Alexa Bliss was interviewed by Charlotte Wilder for Fox, and the topic of WWE's legendary bras and panties matches came up while discussing the Evolution PPV and WWE's trademarked Women's Evolution, a movement to treat women as legitimate competitors rather than using them for sexual titillation. Despite WWE legend Virgil's plans to purchase WWE and bring back the company's legendary "bras and panties" matches. The matches had two female competitors who would compete to see who could strip their opponent down to their underwear first; it seems those kinds of matches are best left in the past. Even so, Alexa Bliss doesn't look down on the women that did them.
"There are ideas that the Evolution started with the Four Horsewoman," Bliss said in the interview. "I respect the Four Horsewomen, but I think it started before them. Our Evolution started when the first women's match ever happened. It took the Attitude Era. It took the NXT era. It took Paige and Emam having the NXT Women's Championship match. It took all these moments to get here."
"The Evolution and Women's Revolution has been everything," Bliss continued. "When I first started at NXT, there were certain moves that weren't required to learn because we were never gonna do them. The idea was like a catfight kind of thing. It all changed for me when I watched the match between Paige and Emma."
"It showed that our women are athletic. Our women can do what the men do. And our women can be seen in a different light as we should be. Obviously, I respect the women who had to do the bra and panties match. I could never do it," Bliss said. "Kudos, because I couldn't do it. I would be so… Oh my gosh. I couldn't do it. But you gotta respect that because they did that for us to be able to do what we do now."
At least one woman who was forced to compete in one of those matches was surprised to hear that. "Never looked at it that way," Gail Kim said on Twitter. "I just have to say out loud that this, along with some other gimmick matches similar in nature were some of the most traumatic moments of my life that I have to live with, feeling like I never had a choice."

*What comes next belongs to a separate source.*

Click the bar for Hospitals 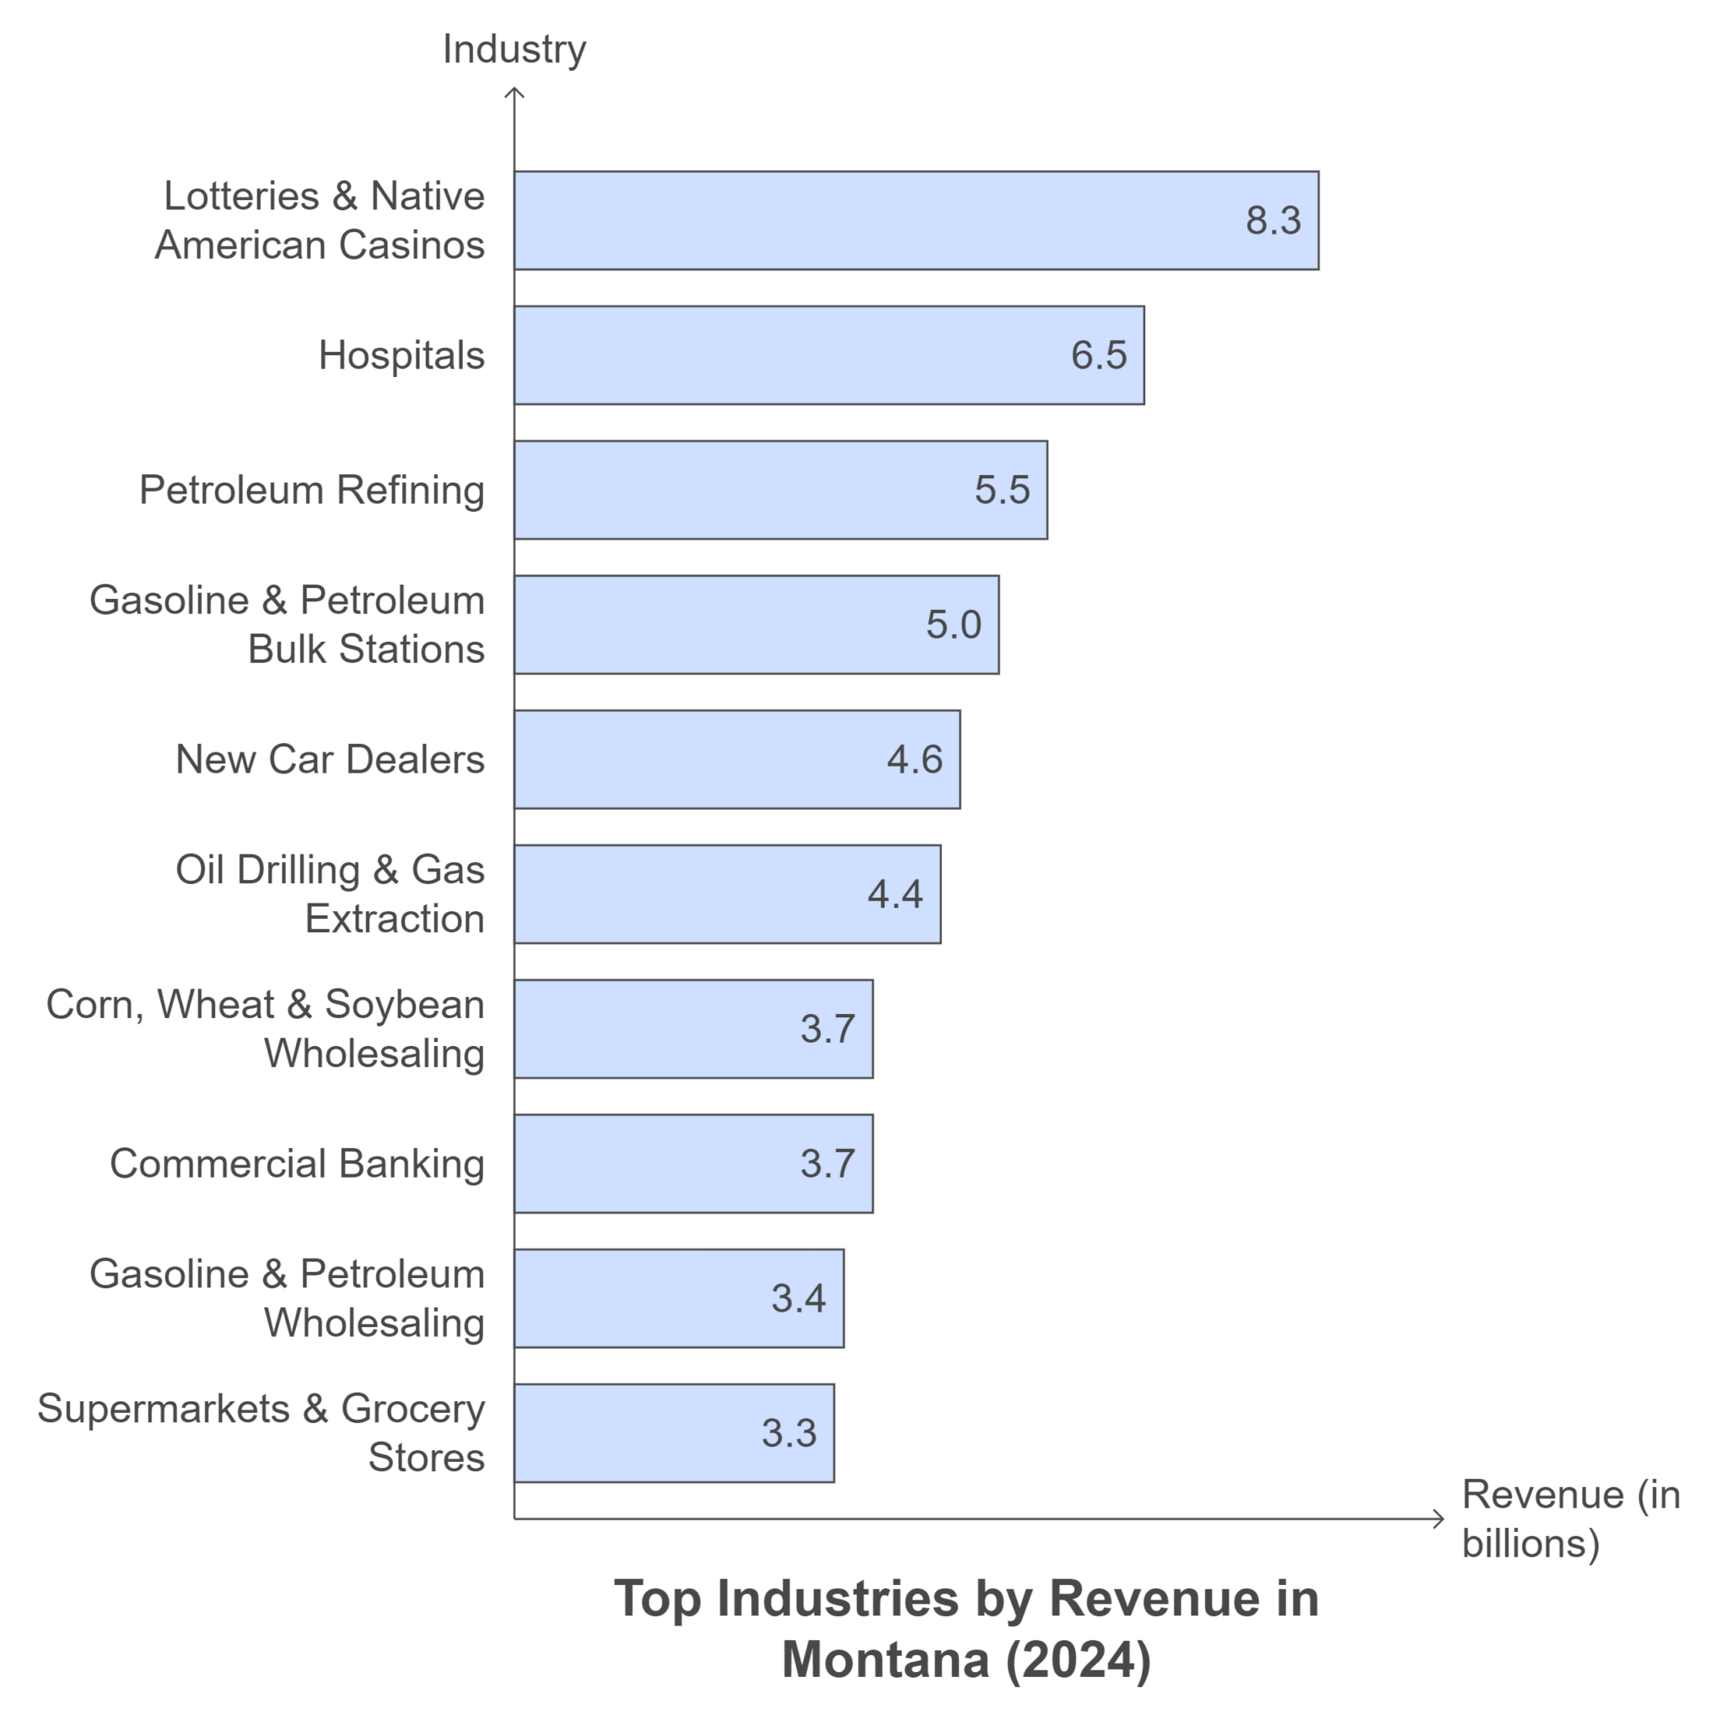[x=828, y=355]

Canadian wrestler LuFisto, who recently spoke out about women's wrestling being exploited for titillation even today, commented, "And unfortunately, most women who said not to matches like that were called 'difficult'." LuFisto wasn't the only one to chime in. "You know what NOBODY mentions?" asked April Hunter. "That it's taken second-gen wrestlers – females of the males who are still "in" with the company – in order for WWE to allow real women's wrestling to go anywhere. Because these guys don't want THEIR daughters doing T&A matches. Oh, hell to the no." So, in a way, whatever Alexa Bliss says, it really was Charlotte Flair who finally put a stop to bras and panties matches after all, even if some people do say Stephanie McMahon started the Women's Evolution.